▶ _ACTION ITEM_: The expected output is every entry, repeated word for word.
━━━━━ GIVEN RECORDS ━━━━━
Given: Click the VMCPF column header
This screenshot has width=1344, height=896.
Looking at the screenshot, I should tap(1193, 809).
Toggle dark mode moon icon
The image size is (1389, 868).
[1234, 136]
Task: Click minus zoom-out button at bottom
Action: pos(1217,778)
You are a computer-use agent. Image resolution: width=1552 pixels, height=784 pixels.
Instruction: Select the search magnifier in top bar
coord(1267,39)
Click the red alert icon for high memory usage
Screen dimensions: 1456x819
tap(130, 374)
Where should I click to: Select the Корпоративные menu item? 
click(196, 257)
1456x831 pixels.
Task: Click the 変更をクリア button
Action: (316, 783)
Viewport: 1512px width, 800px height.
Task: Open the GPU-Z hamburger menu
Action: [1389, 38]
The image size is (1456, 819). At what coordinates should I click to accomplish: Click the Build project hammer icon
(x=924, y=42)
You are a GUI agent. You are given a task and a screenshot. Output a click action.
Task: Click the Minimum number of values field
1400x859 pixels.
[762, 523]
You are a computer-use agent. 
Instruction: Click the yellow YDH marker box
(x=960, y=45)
━━━━━
▶ _EXERCISE ANSWER_:
Given: Click the VMCPF column header
This screenshot has width=1344, height=896.
Looking at the screenshot, I should tap(1193, 809).
Toggle dark mode moon icon
The image size is (1389, 868).
[1234, 136]
Task: Click minus zoom-out button at bottom
Action: pos(1217,778)
You are a computer-use agent. Image resolution: width=1552 pixels, height=784 pixels.
Instruction: Select the search magnifier in top bar
coord(1267,39)
Click the red alert icon for high memory usage
Screen dimensions: 1456x819
tap(130, 374)
Where should I click to: Select the Корпоративные menu item? 
click(196, 257)
1456x831 pixels.
Task: Click the 変更をクリア button
Action: (316, 783)
Viewport: 1512px width, 800px height.
Task: Open the GPU-Z hamburger menu
Action: [1389, 38]
The image size is (1456, 819). At what coordinates should I click to accomplish: Click the Build project hammer icon
(x=924, y=42)
You are a GUI agent. You are given a task and a screenshot. Output a click action.
Task: Click the Minimum number of values field
1400x859 pixels.
[762, 523]
You are a computer-use agent. 
Instruction: Click the yellow YDH marker box
(x=960, y=45)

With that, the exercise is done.